=== Zitierter Textauszug ===
Der in Düsseldorf und Berlin lebende Fotokünstler Thomas Struth hat alles erreicht: Er gehört seit vielen Jahren zu den bedeutendsten Vertretern der zeitgenössischen deutschen Fotokunst – und das ohne je auf den dramatischen Effekt zu setzen. Seine zumeist großformatige Fotografie der jüngsten Jahre will vor allem Analyse sein: Analyse unserer globalisierten Welt. 
Tokamak Asdex Upgrade Interior 2, Max Planck IPP, Garching, 2009, Chromogenic print 141,6 x 176 cm, Thomas Struth

Nature & Politics heißt eine Ausstellung von Thomas Struth, die derzeit im Berliner Martin-Gropius-Bau seine neuesten Arbeiten präsentiert. Diese sind aber nur vor dem Hintergrund seines bisherigen Werkes zu begreifen: Es sind Forschungseinrichtungen, ein Erlebnispark oder auch sakrale Räume, höchst unterschiedliche Orte, die Struth in den letzten Jahren fotografisch ins Licht gesetzt hat.
Was all diese Orte, diese neuen Bilder, mit Struths Gesamtwerk verbindet, ist die beinahe verstörende Kunstlosigkeit seines Blicks. Struths Bilder erweitern den Kunstbegriff, weil der Fotograf niemals den „ungewöhnlichen“ Blickwinkel sucht. Oder anders formuliert: Es ist in ästhetischer Hinsicht nichts Originelles in dieser großformatigen Fotografie, in diesen Bildern von Laboren, von Maschinen und Wissenschaftseinrichtungen. Wir sehen Technik, hochkomplexe Apparaturen, Kabelstränge und Leitungen, doch wissen wir nicht, wozu das alles – das ist womöglich das einzige Geheimnis dieser Bilder.
Vacuum Chamber, JPL, Pasadena 2013, Inkjet print 119,8 x 167,4 cm, Thomas Struth
Basilica of the Annunciation, Nazareth, 2014, Inkjet print 148,6 x 211,4 cm, Thomas Struth

Die neuen Fotografien Struths sind als Symbole dafür gedeutet worden, wie sehr die Technik den Menschen überfordern kann. Von den großformatigen Fotografien selbst kann man nicht überfordert sein: Sie erzählen von einem Fortschrittsglauben, doch weigern sie sich konsequent, selbst fortschrittlich zu sein: Diese Art monumentaler Fotografie – 
die zum Teil riesigen Bilder entstehen mit der Plattenkamera – ist seit Jahren bekannt.

=== Aufgaben ===
[1] In welchem Haus zeigt die im Text über Thomas Struth erwähnte Ausstellung „Nature & Politics“ seine neuesten Arbeiten?
[2] Zitieren Sie aus dem Text über Thomas Struth alles von „Nature & Politics“ bis hinunter zu „Licht gesetzt hat.“.
[3] Schreiben Sie den Text über den Fotokünstler Thomas Struth im Anschluss an seinen letzten Satz weiter.

=== Datenauszug ===
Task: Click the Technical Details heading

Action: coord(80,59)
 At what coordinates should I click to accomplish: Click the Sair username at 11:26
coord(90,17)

=== Antworten ===
[1] Im Berliner Martin-Gropius-Bau.

[2]
Nature & Politics heißt eine Ausstellung von Thomas Struth, die derzeit im Berliner Martin-Gropius-Bau seine neuesten Arbeiten präsentiert. Diese sind aber nur vor dem Hintergrund seines bisherigen Werkes zu begreifen: Es sind Forschungseinrichtungen, ein Erlebnispark oder auch sakrale Räume, höchst unterschiedliche Orte, die Struth in den letzten Jahren fotografisch ins Licht gesetzt hat.

[3]
So stehen wir vor jenen überaus detailreichen, überaus präzise fotografierten Messanlagen und Raumfahrtstationen, betrachten ein zerstörtes Haus auf den Golanhöhen – und fragen uns, wohin uns der Künstler wohl führen will. In Interviews sagt er, es sei eine besondere Energie, die er darstellen möchte. „Wenn der dargestellte Gegenstand nur das ist, was man sieht, dann ist es zu wenig“, sagt Struth. Doch was zeigt er uns wirklich, was darüber hinausgeht?
Research Vehicle, Armstrong Flight, Research Center, Edwards 2014, Inkjet print 145,8 x 196,7 cm, Thomas Struth
Seestück, Donghae City 2007, Chromogenic print 167,5 x 212,2 cm, Thomas Struth

Es ist beinahe schon ein Klischee, von einer Kunst zu sprechen, die mehr Fragen stellt, als Antworten zu geben. Doch genau solche Kunst bietet Struth in seiner Ausstellung Nature & Poli­tics, die Arbeiten aus den Jahren 2007 bis 2015 zusammenbringt. Es gehört, seit Jahren schon, zum Wesen der Kunst Struths, wenig Erkenntnisgewinn zu bereiten, ja kaum eine besondere fotografische Handschrift zu entwickeln. Man kann diese Haltung als unkritisch oder wenig originell kritisieren, doch bildet sie womöglich genau dadurch unsere Zeit sehr deutlich ab.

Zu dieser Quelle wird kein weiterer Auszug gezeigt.